### THE INPUT
%%

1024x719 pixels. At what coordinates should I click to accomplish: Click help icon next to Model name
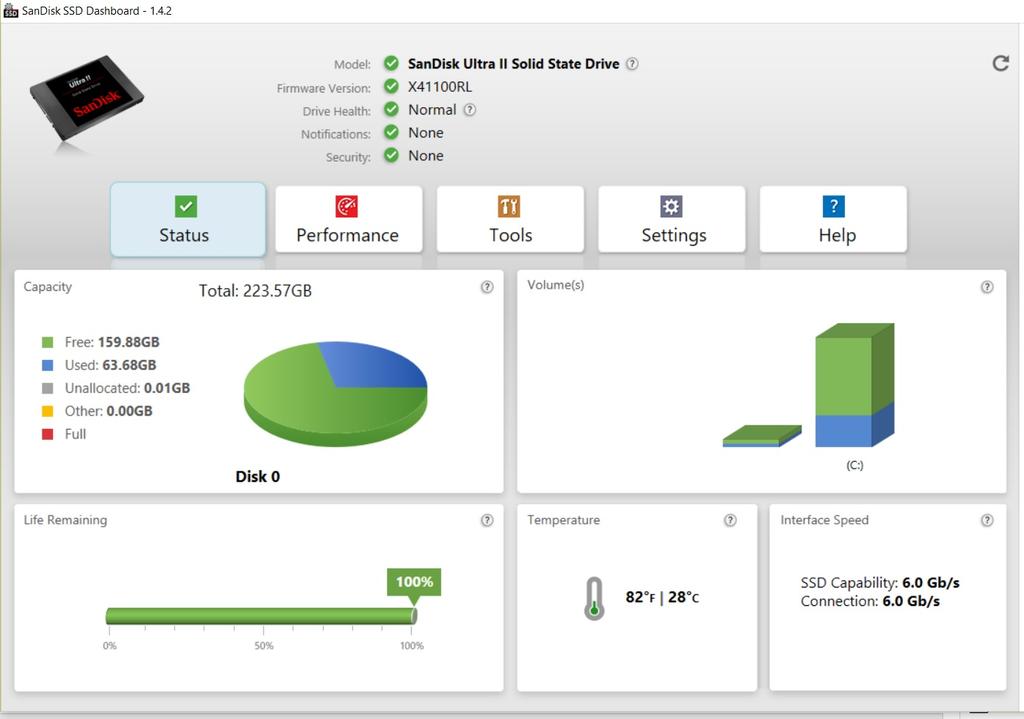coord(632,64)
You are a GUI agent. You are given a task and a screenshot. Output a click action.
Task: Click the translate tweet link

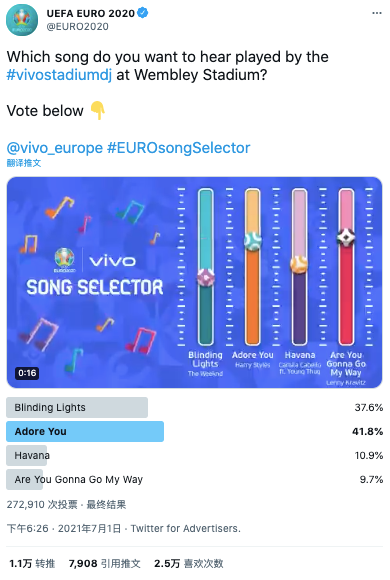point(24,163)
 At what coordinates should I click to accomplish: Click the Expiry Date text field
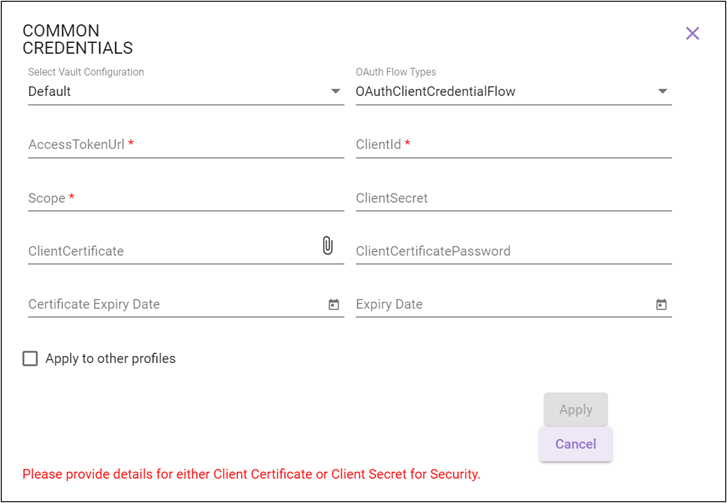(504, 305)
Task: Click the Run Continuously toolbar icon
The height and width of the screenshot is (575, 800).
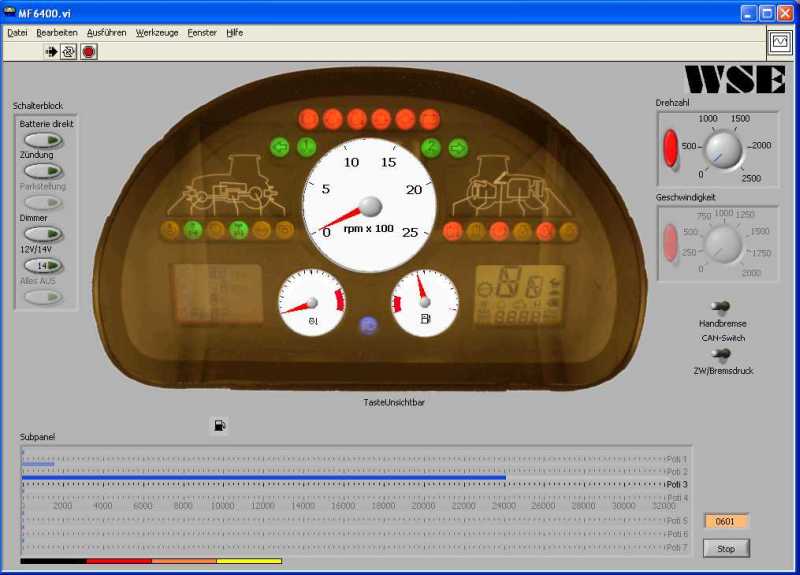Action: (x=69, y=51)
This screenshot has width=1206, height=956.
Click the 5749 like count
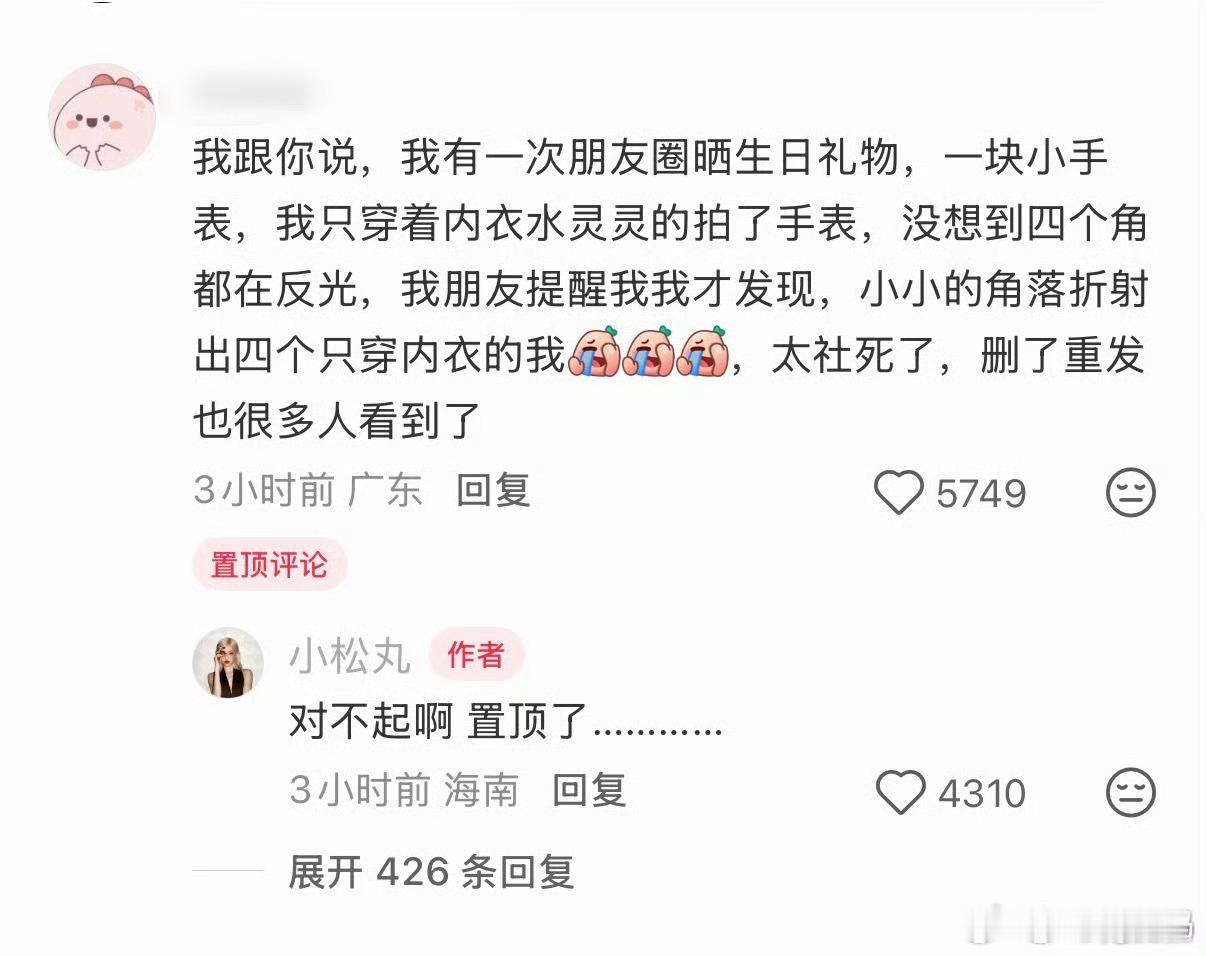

%%
%%

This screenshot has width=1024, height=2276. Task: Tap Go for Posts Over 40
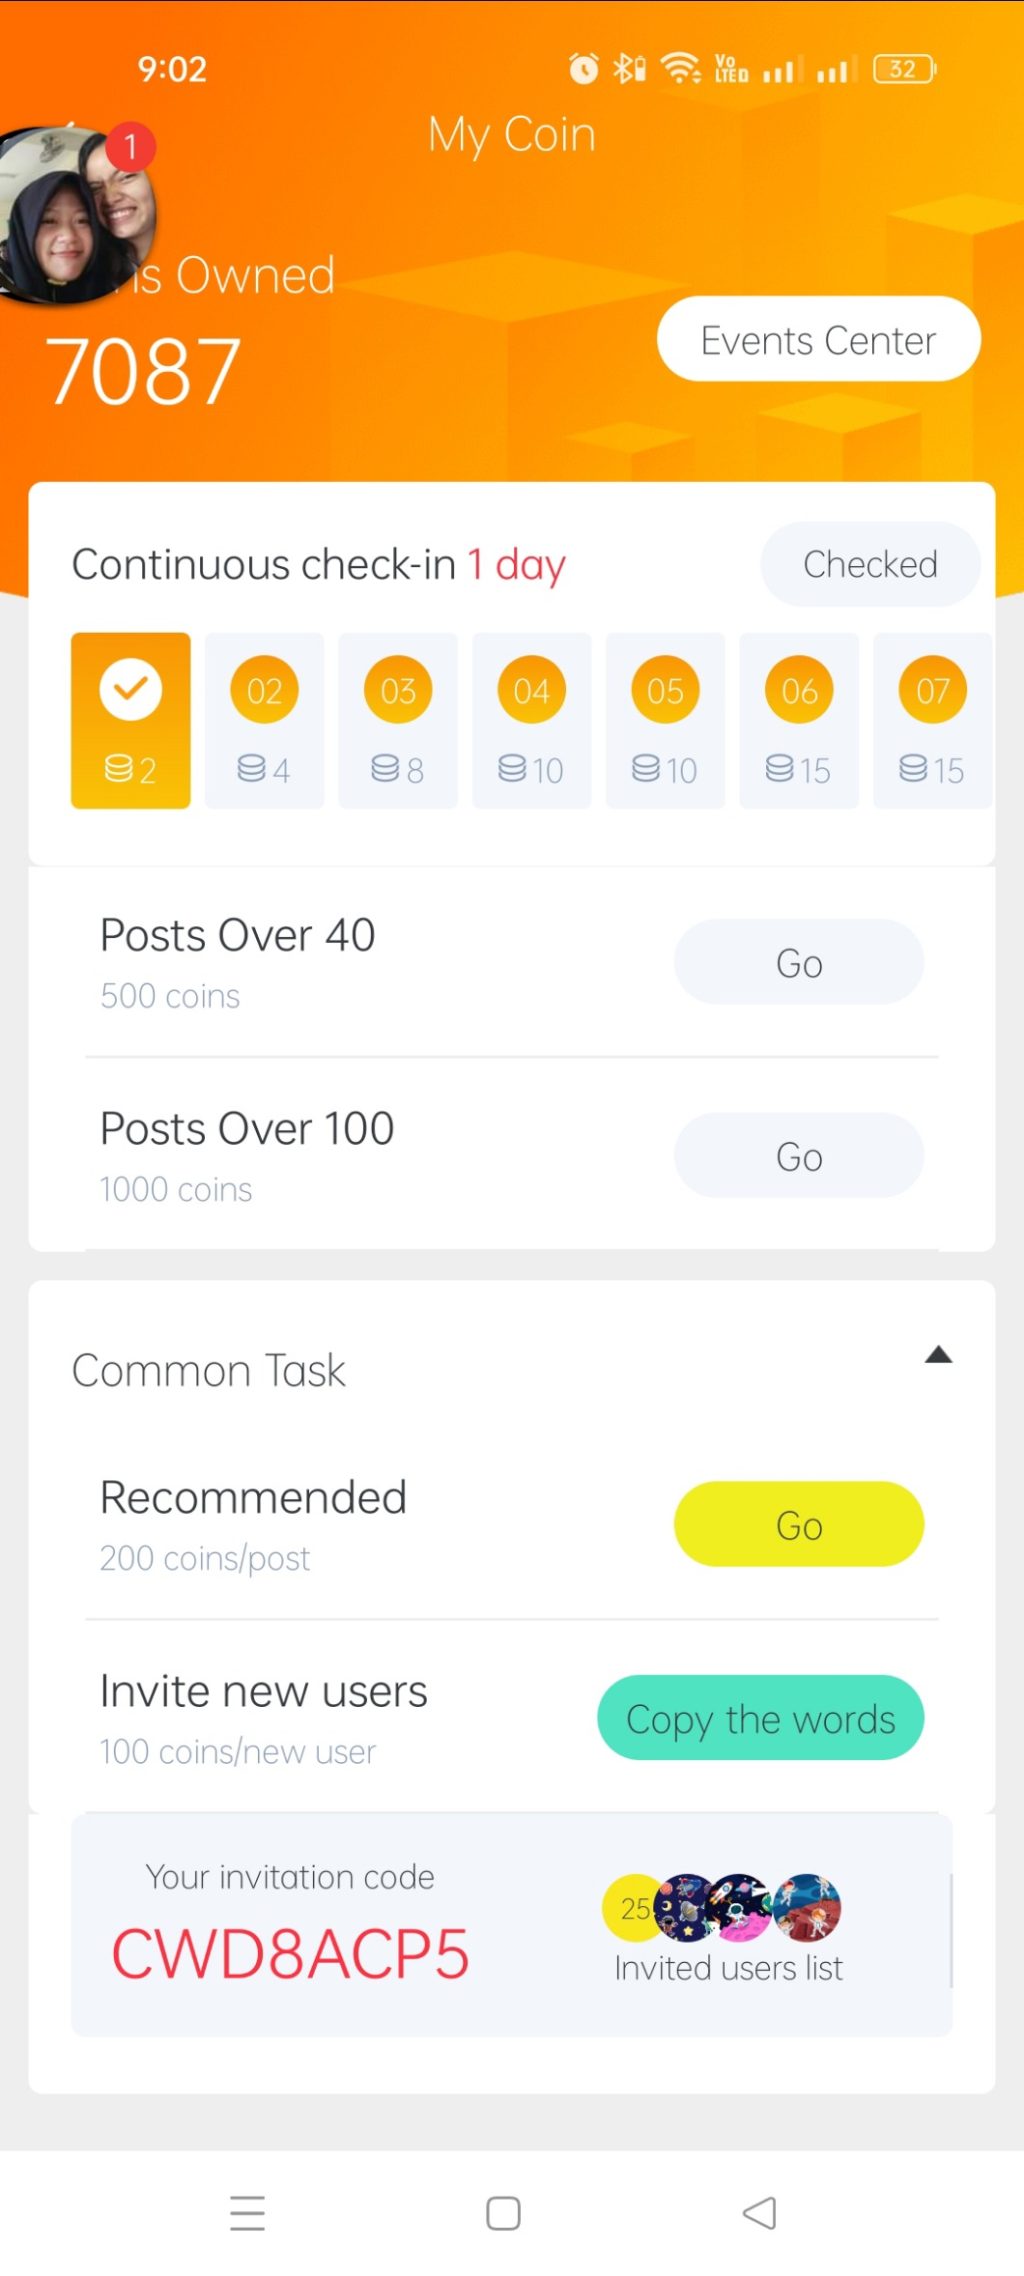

%%
%%

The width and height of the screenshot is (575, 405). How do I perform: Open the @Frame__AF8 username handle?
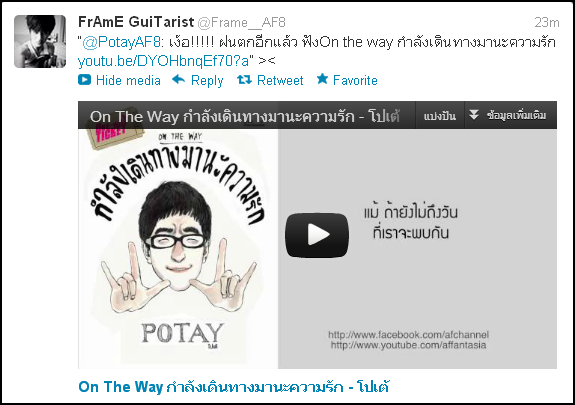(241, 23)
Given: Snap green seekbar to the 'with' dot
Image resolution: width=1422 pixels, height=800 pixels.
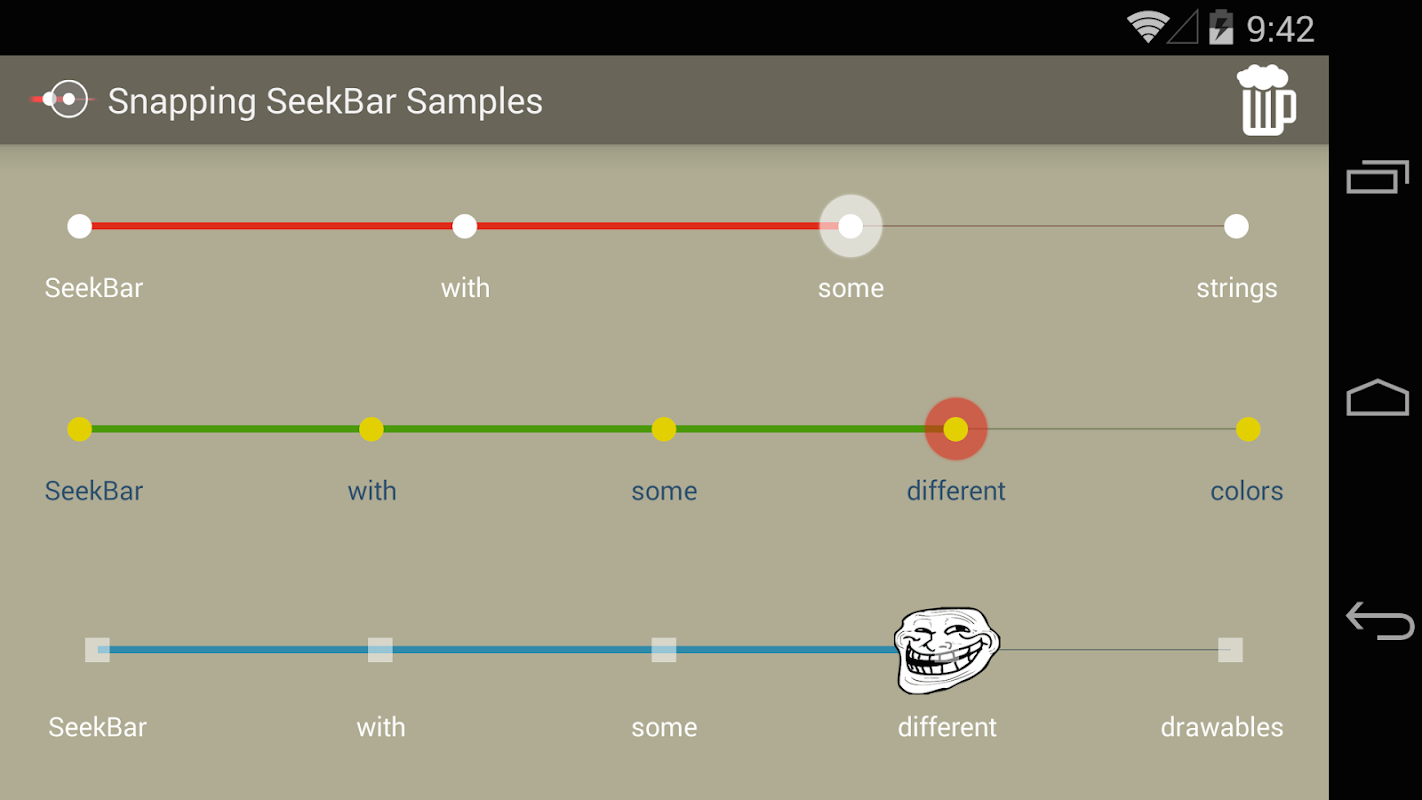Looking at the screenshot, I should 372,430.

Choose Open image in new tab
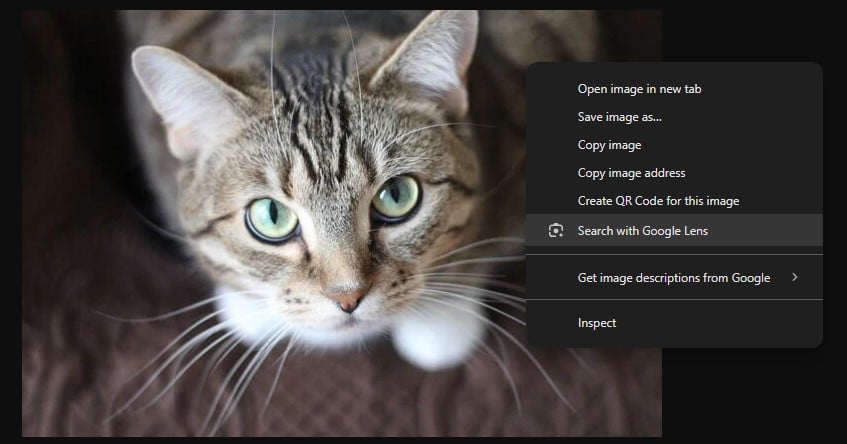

%%

### WHAT TO PRODUCE
After locating "The height and" and "Click the 5749 like count" in the records above, return exactly the line holding each one and every line between them; leave out the pictures.

### SOLUTION FOR THIS EXERCISE
The height and width of the screenshot is (575, 800).
Action: (x=69, y=51)
This screenshot has width=1206, height=956.
Click the 5749 like count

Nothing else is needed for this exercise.